Investigating the convergence rate of sampling distributions from skewed populations
The Central Limit Theorem (CLT) states that the distribution of the sample mean of independent and identically distributed random variables converges to the normal distribution as the sample size increases. A common rule of thumb is to consider sample sizes greater than 30 as "large enough" samples to use the CLT as an approximation. However, the "large enough" depends on how non-normal the individual observations are distributed. Using the level of skewness as a measure of non-normality, this study investigates the normality of the distribution of sample means using Gamma distributed random variables with different levels of skewness. Various simulation techniques in R are used to test whether the use of the CLT is a good approximation for the distribution of the sample mean. As skewness increases, a larger sample is needed to use the CLT as a good approximation of the distribution of the sample mean. This study employs the Kolmogorov-Smirnov test to measure the normality of the distribution of sample means and looks at the coverage rate for large sample confidence intervals. The results from this study will helps us decide, for a given skewness level and sample size, when it is appropriate to use the CLT or if alternative methods (such as the bootstrap) are needed.

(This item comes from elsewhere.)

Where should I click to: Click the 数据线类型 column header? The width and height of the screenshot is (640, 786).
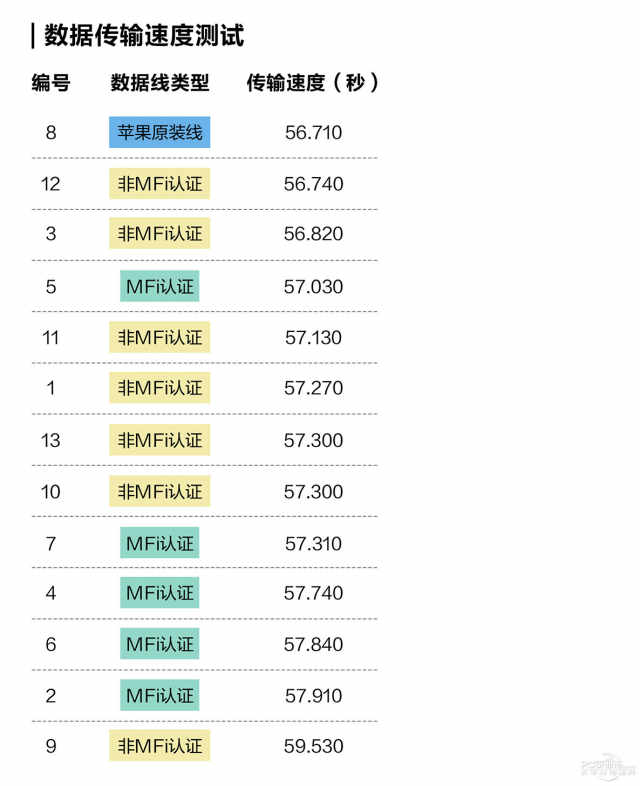(x=159, y=83)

Exploring Markov Chain Monte Carlo Techniques
Abstract: Markov Chain Monte Carlo (MCMC) methods are powerful algorithms that enable statisticians to explore information about probability distributions through computer simulations when exact theoretical methods are not feasible. The Gibbs Sampler, for example, allows us to gather information about marginal and joint distributions of multivariate densities assuming that we know information about the conditional distributions. Of particular interest is the use of MCMC methods in Bayesian statistics to help estimate posterior distributions. In this talk we illustrate several uses of MCMC methods through computer simulation and applications to real data.

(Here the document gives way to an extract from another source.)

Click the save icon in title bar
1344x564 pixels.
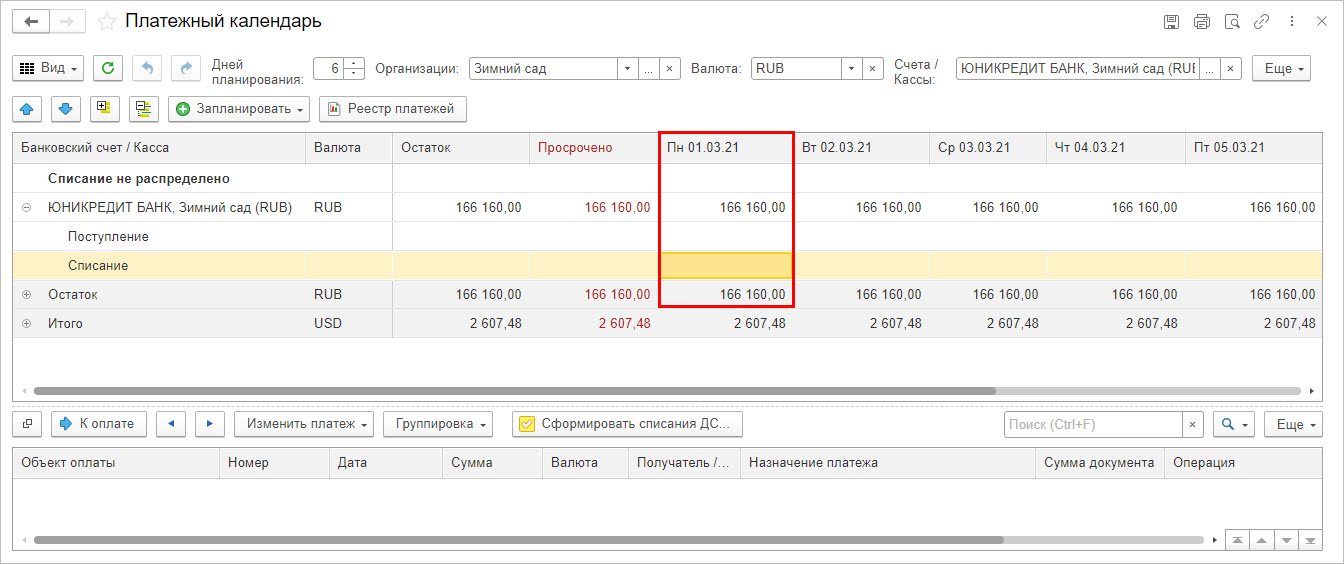click(1171, 21)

Sam Vandervelde, SLU Faculty
Euler, Partitions and Triangular Numbers
A theorem of Euler asserts that there are as many partitions of n into distinct parts as there are partitions into odd parts. But this result falls apart when one attempts to involve even numbers… or does it? In this talk we will examine Euler's famous result and discover how triangular numbers come to the rescue for partitions involving even numbers. In particular, we will establish a new companion result, which states that the number of partitions of n into distinct parts is also equal to the number of partitions of n into even parts along with exactly one triangular part.